Finally, to explore the inter-relationship between direct and indirect BNT162b2-vaccine-induced effects on the early innate immune module in PBMC, we constructed a heat map using the Log2(fold change) of factors with FDR <0.01 (Figure 8I). Hierarchical clustering additionally highlights that (I) BNT162b2 vaccine alone induces MCP-1 chemokine, (II) tissue-resident muscle cells prime PBMC to generate an immunostimulatory soluble milieu including the innate cytokines TNF-α, IL-6, and IL-15 as well as the chemotactic factor MIP-1β, and (III) stromal compartment, here recapitulated by human primary fibroblasts, further enhances PBMC responses by promoting the expression of IFN-γ and other innate immune mediators belonging to the IFN signature, such as IP-10, MX1, and IRF1. Collectively, these findings indicate that interaction among immune, stromal, and tissue compartments can recapitulate in vitro the early serum/blood signature associated with vaccine-induced protection observed in BNT162b2 recipients in vivo.

4 Discussion

Molecular networks belonging to innate immunity and correlating with later adaptive vaccine-specific protective humoral and cellular responses have been identified by system vaccinology, leveraging the integration of multi-omics analysis with computational approaches (30–34). The first studies focused on subjects that get vaccinated with seasonal influenza and yellow fever vaccines, but in recent years, this field rapidly expanded, including individuals immunized with diverse vaccine platforms targeting both viral and bacterial pathogens (33).

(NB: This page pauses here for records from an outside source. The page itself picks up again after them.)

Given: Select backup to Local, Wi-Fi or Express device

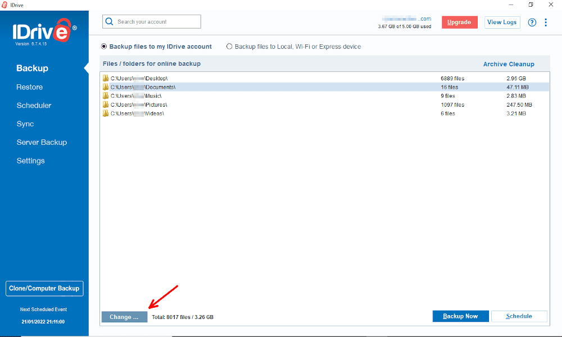Looking at the screenshot, I should [x=229, y=47].
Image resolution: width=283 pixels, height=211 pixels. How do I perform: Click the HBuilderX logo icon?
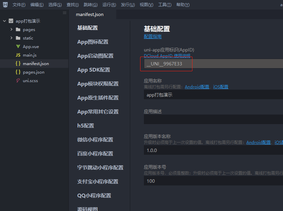(4, 4)
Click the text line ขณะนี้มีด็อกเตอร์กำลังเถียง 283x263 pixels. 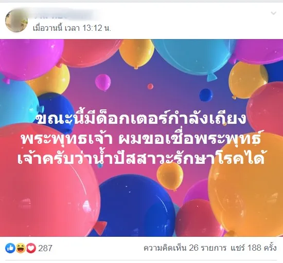click(x=141, y=119)
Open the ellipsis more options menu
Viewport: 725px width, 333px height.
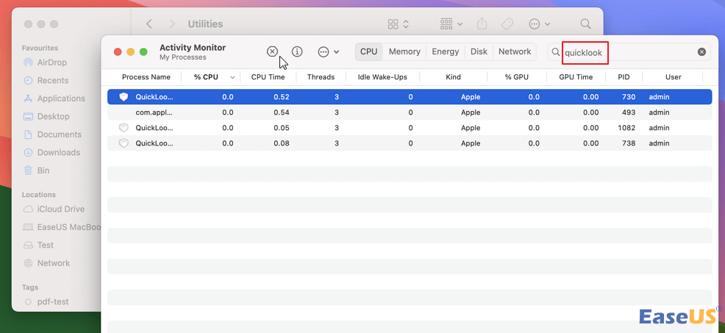tap(328, 51)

Considering that blood modules identified by system vaccinology are rapidly induced in systemic circulation following vaccine administration, a contribution of cells encountering vaccine at the administration site—i.e., stroma and tissue-resident cells—in the modulation of this signature might be envisaged. Indeed in vivo vaccine response results from multiple environmental interactions among different cell types and extracellular matrix. Therefore, in vitro models designed for studying vaccine responses should provide a sufficient degree of biomimicry to emulate the fine-tuned and highly interdependent immunoregulation of the human body (35).

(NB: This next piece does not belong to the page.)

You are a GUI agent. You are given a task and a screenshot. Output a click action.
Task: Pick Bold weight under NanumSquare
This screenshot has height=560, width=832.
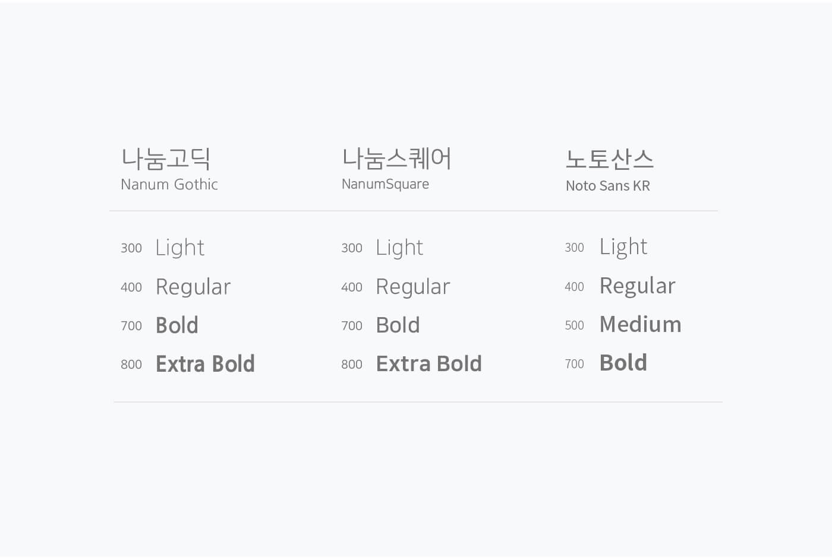(398, 325)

In the attempt to evaluate this non-immune cell contribution in the shaping of early immune response to BNT162b2 vaccine, here we interrogated human-cell-based immune-relevant in vitro models composed of vaccine-exposed PBMC, human primary fibroblasts and 3D-MT. By these heterologous cell-based systems, we simulated in vitro the intramuscular administration of BNT162b2 mRNA vaccine to validate the expression of the early innate immune module, featuring IFN-inducible genes MX1 and IRF1, the serum cytokines IL-6, TNF-α, IL-15, and IFN-γ and the chemokines IP-10, MIP-1β, and MCP-1 (Figure 9) that we and others have previously found in the sera and blood of vaccinees associated with vaccine-induced protective Ab titers (25, 36, 37).

Figure 9

Figure 9. Overall comparison of PBMC phenotype after direct stimulation with BNT162b2 vaccine or with conditioned media from vaccine-treated fibroblasts and 3D muscle-like tissue. Graphical table summarizing data obtained by direct stimulation of PBMC with the BNT162b2 vaccine or with conditioned media (CM) from vaccine-treated fibroblasts or 3D muscle-like tissue (3D-MT). The table contains a schematic representation of results for a panel of biomarkers linked to a protective innate immune module and monocyte, macrophage, and dendritic cell migratory capacity and activation/maturation profile.

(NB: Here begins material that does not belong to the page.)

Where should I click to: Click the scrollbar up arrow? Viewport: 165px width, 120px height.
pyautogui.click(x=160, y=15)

An intriguing aspect emerging from our study is that the early immune signature associated with BNT162b2-vaccine-driven protection not only results from vaccine direct sensing by immune cells but also requires the crosstalk among immune compartment, stroma, and tissue-resident cells, here represented by fibroblasts and the 3D-MT model respectively, thus highlighting that many factors contribute to vaccine immunogenicity.

The concept that immune functions are not unique features of hematopoietic cells is now well accepted and has been systematically investigated in an organ-specific study that observed a massive regulation of immune-related genes at both steady-state level and in response to stimuli with structural cells as key regulators of organ-specific immune responses (38). In the case of muscle tissue, the active cross-talk among myogenic, vascular, immune, and fibrotic cells involving paracrine/autocrine action of myokines and anti-inflammatory signals as well as contact interactions has been described and modeled, particularly along muscle injury repair (15, 39, 40).

The large-scale administration of BNT162b2 vaccine to face the COVID-19 pandemic has provided an exceptional opportunity to deepen our understanding on mRNA-based vaccine mechanism of action. Regarding the expression of SARS-CoV-2 S protein, the BNT162b2-encoded Ag, a biodistribution analysis on vaccinees have reported the presence of S protein in plasma within the first 5 days from immunization and in ipsilateral axillary lymph nodes 2 weeks after vaccine administration (41). Studies conducted on different animal models have revealed that S protein is rapidly and mainly expressed at the injection site and in the liver, spleen, and lungs (41). In this context, our in vitro study, providing a snapshot of the events occurring in the first 24 h after vaccine exposure, suggests that S expression at the injection site occurs mainly in fibroblasts. This observation is compatible with the detection, at the injection site, of green fluorescent protein encoded by an mRNA-LNP-based formulation in connective tissue and not in muscle fibers of rodents (42). Similarly, in mRNA-LNP-injected BALB/c mice, SARS-CoV-2 S mRNA was found to be rapidly enriched in stromal cells, particularly in fibroblasts where, differently from other cells, the enrichment lasts up to 16 h post-administration (43). However, even if muscle cells and recruited immune cells do not express S Ag, they sense the mRNA molecules and induce both endosomal and cytoplasmic RNA sensor expression.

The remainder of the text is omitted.